Tentang saya sendiri, ia mungkin sungkan menanyakannya, jadi ia cuma tahu bahwa saya berasal dari Indonesia. Titik.

Ketika pramugari lewat, saya menegaskan bahwa saya memesan makanan vegetarian.
Kawan di sebelah saya ikut berbisik, bahwa ia juga tadi memesan hal yang sama tapi mungkin sekarang sudah kacau, katanya.
Lho, kenapa, tanya saya.
Ia menjelaskan bahwa pesawat yang ia tumpangi dari Melbourne ke Sidney terlambat enam jam, sehingga ia terpaksa menumpang pesawat lain dari Sidney ke Singapura, dan begitu juga dari Singapura ke Colombo ini jadualnya sudah tidak keruan. Padahal makanan vegetarian itu harus dipesan sejak awal, ketika kita membukukan jadual keberangkatan kita.

Saya katakan kepadanya, bahwa kadang-kadang kita bisa minta di pesawat. Mungkin saja ada jatah ekstra. Ia mengatakan bahwa sebenarnya ia lebih suka vegetarian, meskipun tidak terlalu ketat. Kalau merepotkan, biarlah ia makan seadanya saja.

Karena itu saya lalu mencoba meminta untuknya, dan ternyata disanggupi oleh pramugari. Kawan saya pun menarik napas lega, dan tersenyum.
Saya langsung menembak : "Agama apa yang Anda anut?"
Ia berkata : "Agama Buddha. Tapi saya merasa saya tidak patut disebut sebagai umat Buddha."
"Lho ... kenapa?"
"Karena saya tidak pernah ke vihara, maksud saya, setelah dewasa, saya tidak lagi rutin ke vihara."
"Tidak apa-apa", sambung saya, "yang penting, Anda masih tetap menjalankan
Panca Sila, kan?"


Giliran dia yang kaget : "Lho, koq Anda tahu Panca Sila segala?"
Saya jelaskan : "Memang saya umat Buddha, koq."
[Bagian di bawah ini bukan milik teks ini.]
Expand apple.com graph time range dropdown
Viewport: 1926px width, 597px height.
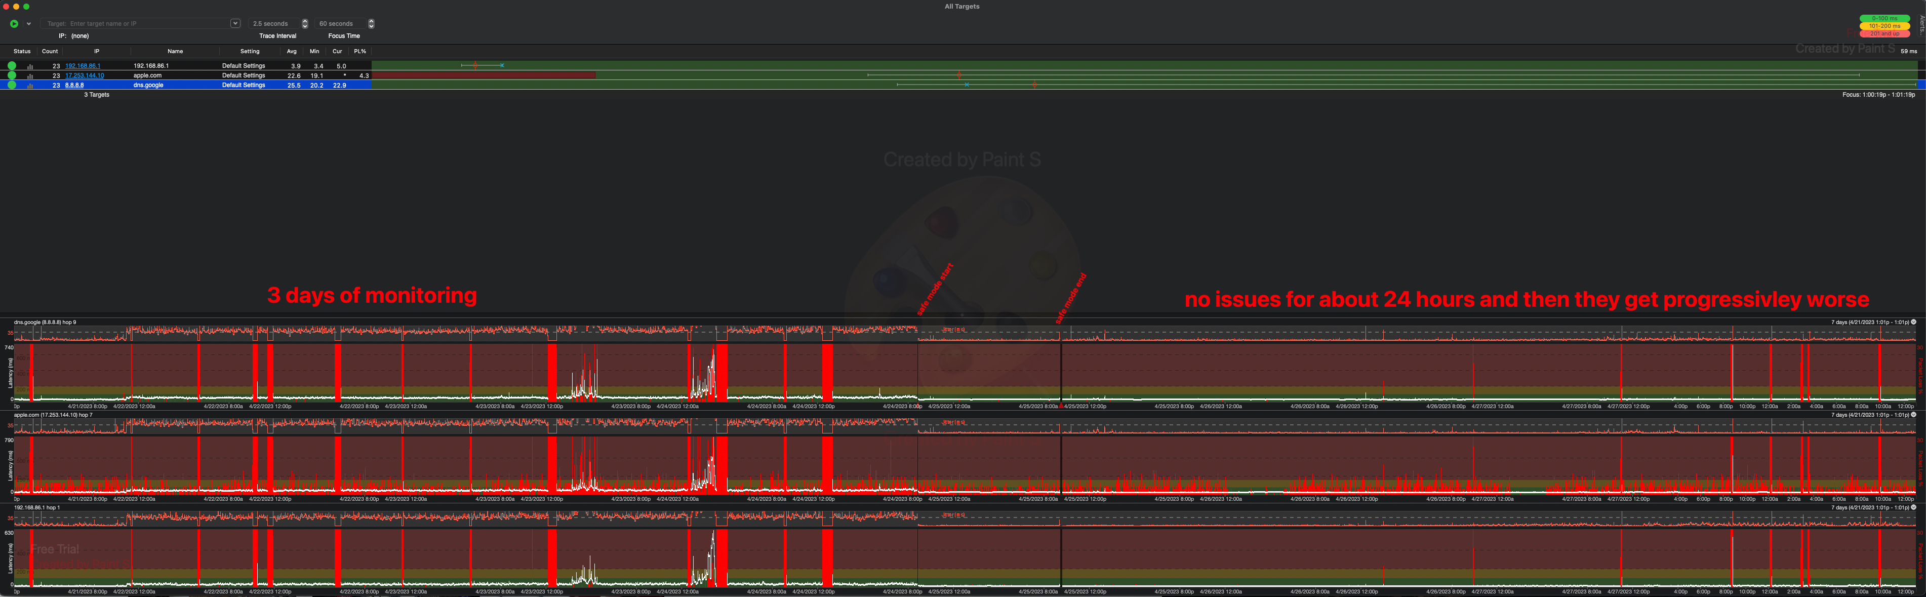pyautogui.click(x=1913, y=414)
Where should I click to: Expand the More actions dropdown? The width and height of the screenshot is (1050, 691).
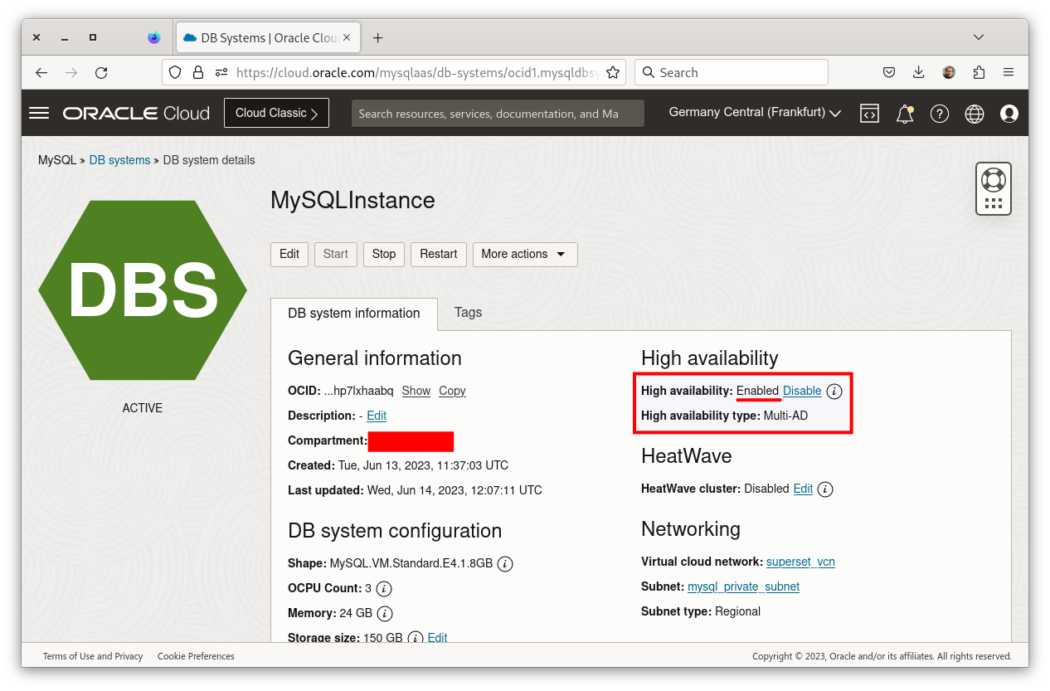[524, 254]
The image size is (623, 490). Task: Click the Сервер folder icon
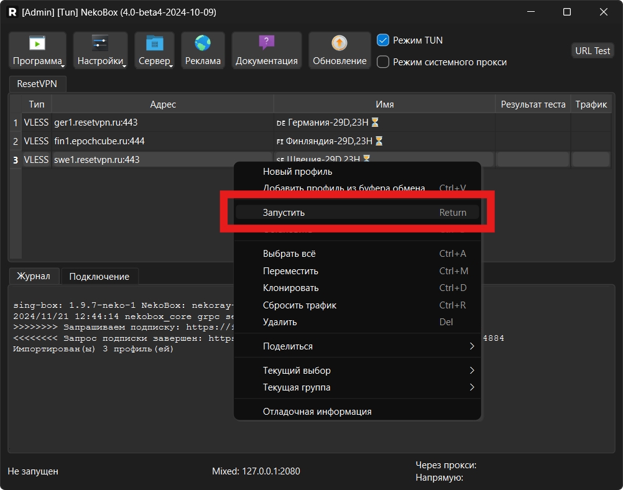pyautogui.click(x=154, y=44)

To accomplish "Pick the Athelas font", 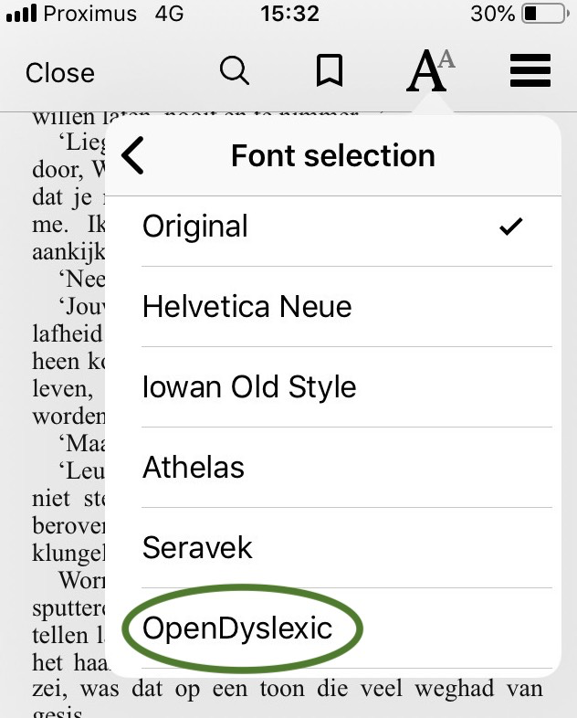I will [194, 468].
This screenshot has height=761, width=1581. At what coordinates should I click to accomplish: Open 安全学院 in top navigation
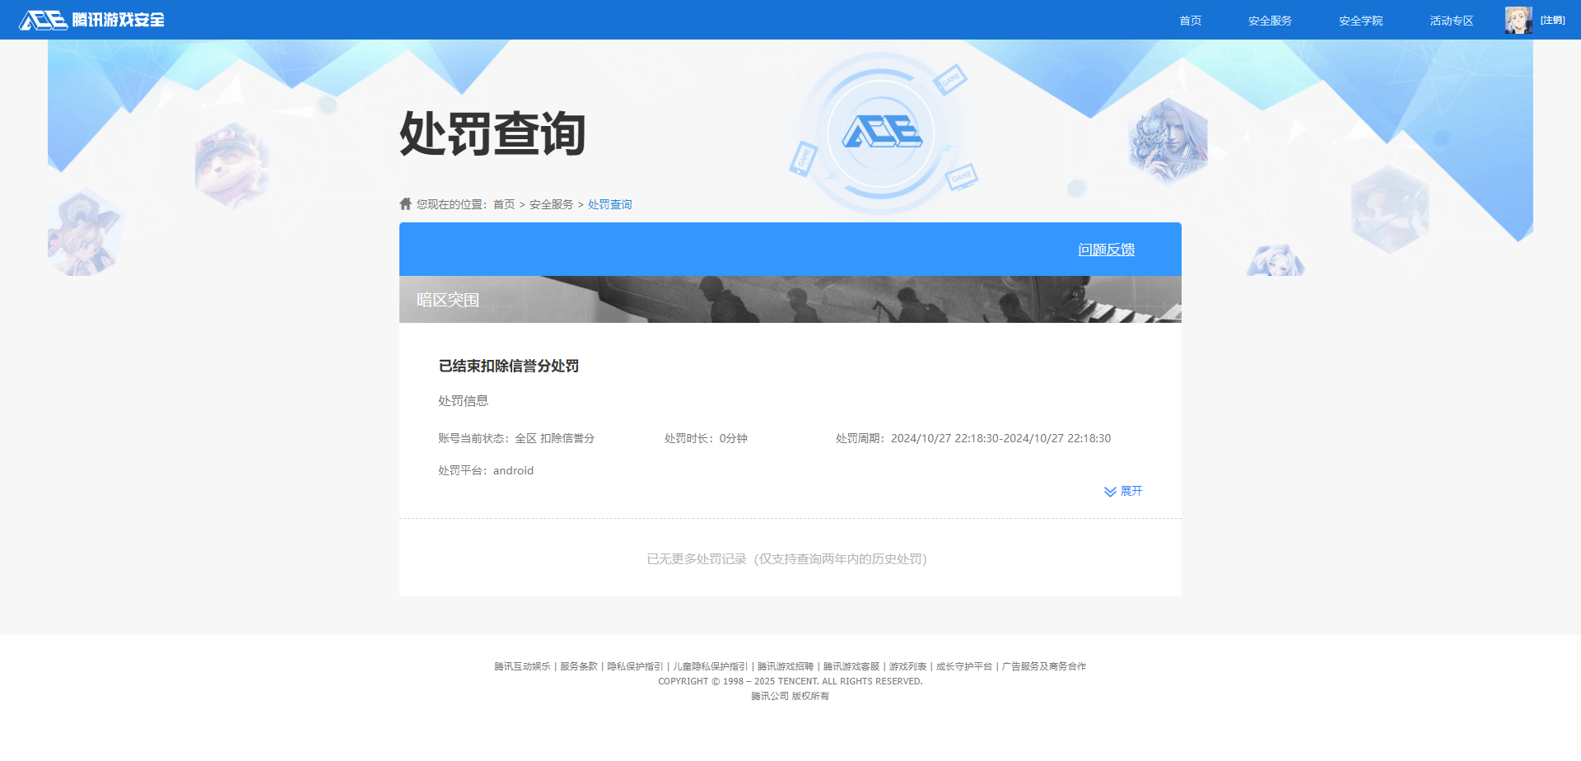[1360, 20]
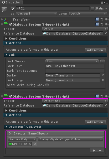Viewport: 109px width, 159px height.
Task: Lock the Inspector with the padlock icon
Action: [x=102, y=3]
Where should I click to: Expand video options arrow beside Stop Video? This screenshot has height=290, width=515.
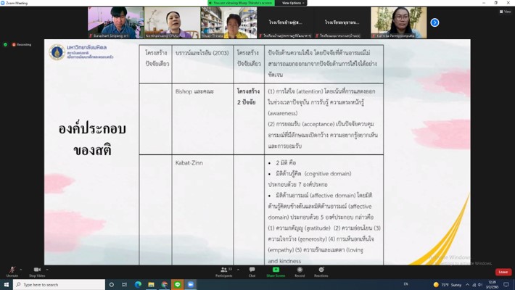click(48, 268)
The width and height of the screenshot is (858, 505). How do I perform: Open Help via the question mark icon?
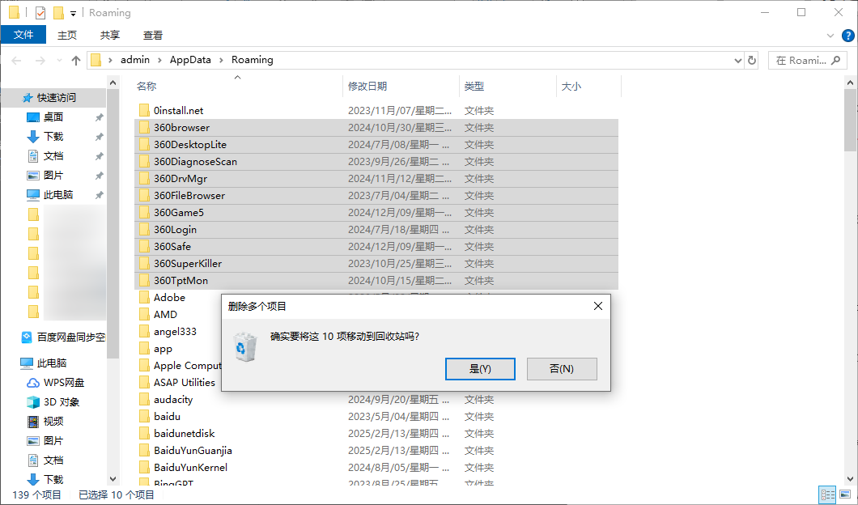tap(848, 35)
Selesai makan, tak tahan hati saya untuk bertanya lebih lanjut. Seingat saya, vegetarian memang dipandang lebih utama di Sri Lanka (antara lain YA Bhante Narada Mahathera almarhum juga seorang vegetarian), tetapi tidak banyak anak negeri itu yang menjalankannya. Karena itu saya tanyakan kepadanya :
"Mengapa Anda vegetarian? Bukankah tidak ada kewajiban bagi umat Buddha
untuk menjadi vegetarian?"

Jawabnya : "Oh, jangan salah mengerti. Agama Buddha itu ada dua - Mahayana dan Theravada. Mahayana memang tidak mengharuskan vegetarian, tetapi seorang Theravada seperti saya, umumnya vegetarian."

Nah lho! Saya sampai terdiam tidak bisa menanggapi, kecuali manggut-manggut saja. Rupanya salah kaprah bisa terjadi di mana saja.

Sesaat berpisah, saya sodorkan padanya sebuah buku "Buddhisme for Beginners" karya YA Narada Mahathera. Buku itu dicetak gratis oleh sebuah Yayasan di Singapura, dan kebetulan memang siang itu saya ambil dua jilid.
Ia tertawa melihatnya : "Ya, memang saya beginner", katanya.
Ia segera membolak-balik mencari halaman tentang Panca Sila. Saya tunjukkan halaman yang tepat padanya. Ia tersenyum senang sekali.
Suatu lingkaran sudah berputar. Karya Narada Mahathera, seorang putra Sri Lanka, kembali kepada seorang anak bangsanya yang hidup di rantau. Semoga kawan saya itu (saya lupa menanyakan namanya) bisa kembali menikmati warisan leluhurnya.